Daten zum Auffinden sichtbarer Ziele:
____________________

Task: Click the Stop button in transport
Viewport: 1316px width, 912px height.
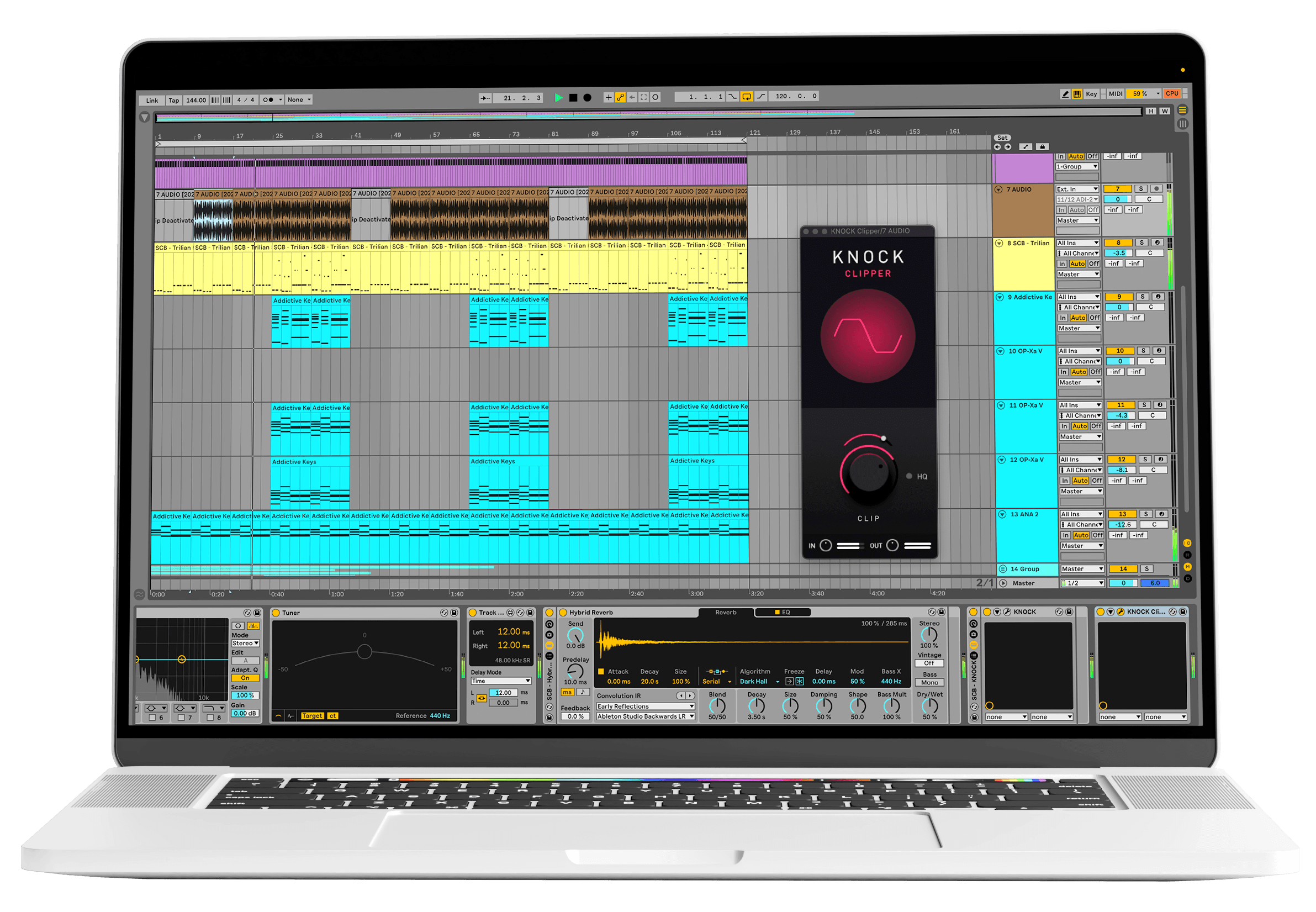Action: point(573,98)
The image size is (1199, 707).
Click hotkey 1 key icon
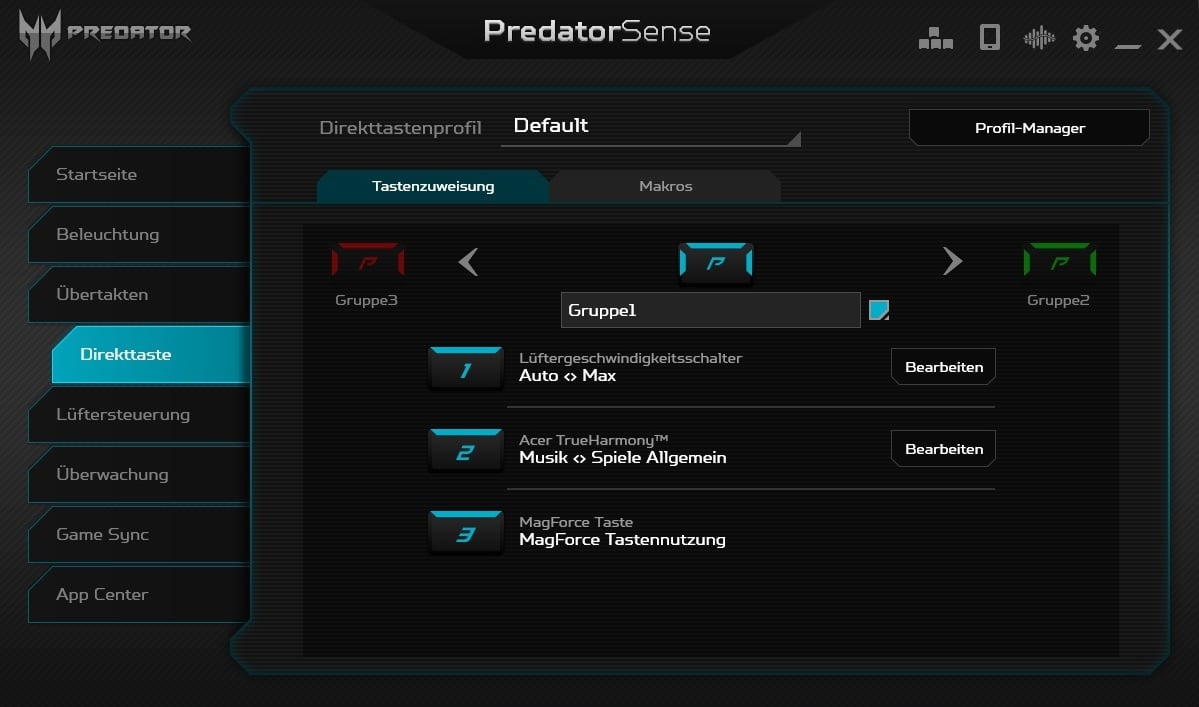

____________________

• _SCHRIFTLICHE AUFGABE_
Übertrage sämtliche Einträge oben Zeile für Zeile unverändert. Die Bilder lässt du dabei weg.

• _SCHRIFTLICHE LÖSUNG_
Task: Click the Stop button in transport
Viewport: 1316px width, 912px height.
Action: point(573,98)
The image size is (1199, 707).
Click hotkey 1 key icon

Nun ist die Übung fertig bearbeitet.